Thursday, 2 July 2009
The Outside of Houses
Yesterday I went with two friends from the Masters course on a road trip to Sissinghurst - we're all fans of Vita Sackville-West and/or the Bloomsbury Group in general, so this was a post-dissertation-hand-in treat for us. And we drove for hours, including a scenic tour of Reading (if such a thing is possible?) only to discover that... it was closed. Whoops. We didn't think to check the website... just thought, perhaps, in the middle of summer they'd be open during the week. It's what Vita would have wanted. Regardless, we had a really fun day - we could explore round the outside of the buildings, walk down to the lake, have a lovely picnic and buy lots and lots of postcards. (Note - I will never be happy in future with a picnic unless there is a melon - it was perfect food for the weather). And then we also took a trip to Knole, a Vita tour of Kent - which was, again, beautiful. And there were deer roaming around the park too, so it was like a Magdalen home-from-home.

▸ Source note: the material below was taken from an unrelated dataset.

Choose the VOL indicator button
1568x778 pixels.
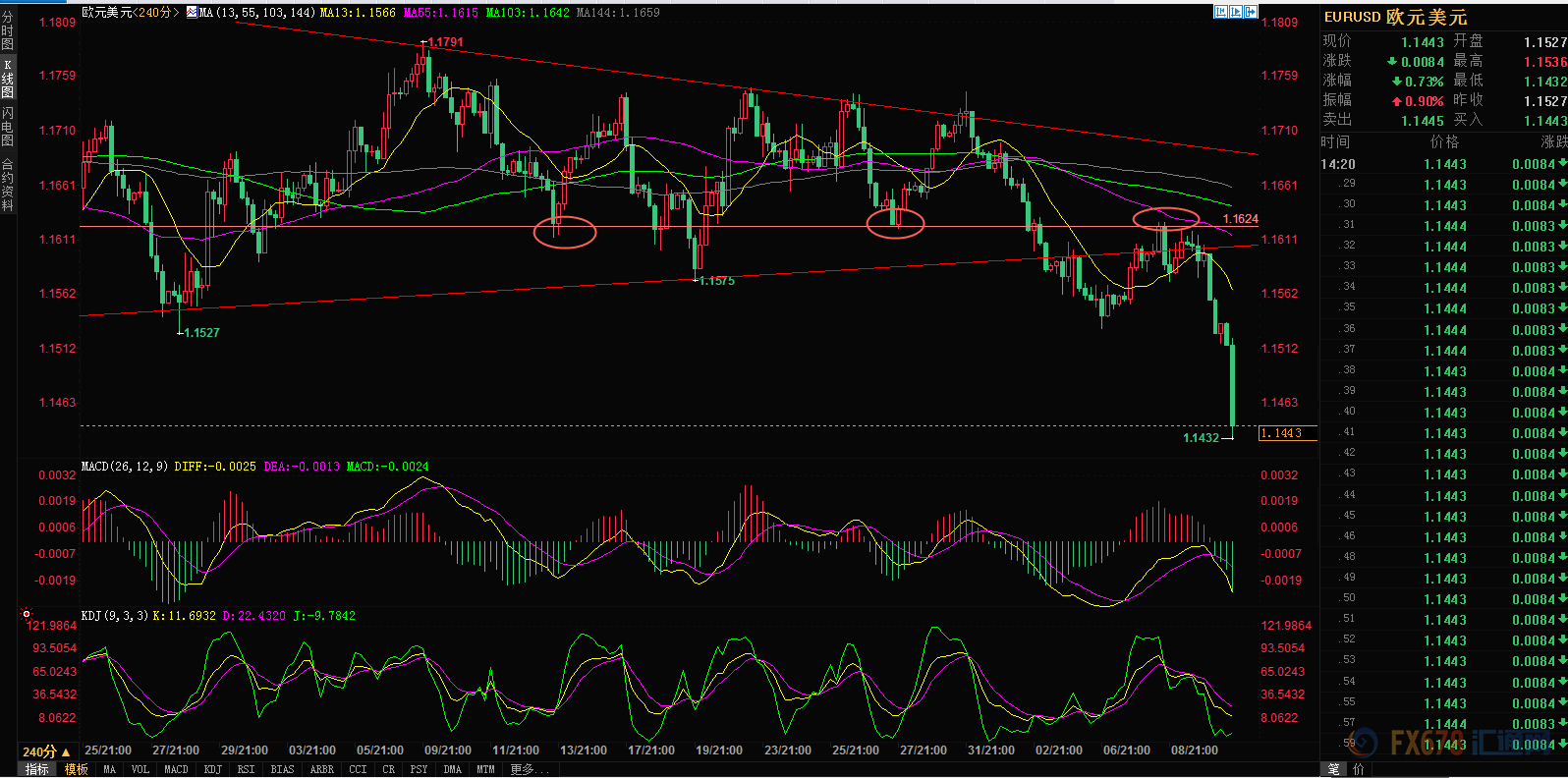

And I did 7 hours of driving! Including my first proper motorway. When in Devon we were briefly on a motorway, but it was a 50 mph stretch, so the M25 was a different kettle of fish. And it was mostly fine - except for one near-miss. Actually, that was on an A road - and it wasn't even my fault. A van was coming on from a slip road; I was in the left lane and couldn't pull over as there were a couple cars adjacent in the right lane. This didn't deter the van - instead of giving way, or pulling behind me, the driver decided simply to move into my lane, where I actually was. So I had to swerve into the right lane, where the other cars were. Luckily they were both alert, and had also pulled over a bit - we had three vehicles in two lanes. Terrifying moment, but thankfully we were all fine, just a little shaken up. And the van sped off as quickly as possible, having almost caused a big accident. Goodo. (And sorry Our Vicar and Our Vicar's Wife, who are finding out for the first time, reading this - I tried to call you yesterday!)
I must be a proper driver now, I'm complaining about other motorists. But the positives outweighed the negatives - a really fun day out with some good friends, and some great literary sites to be seen.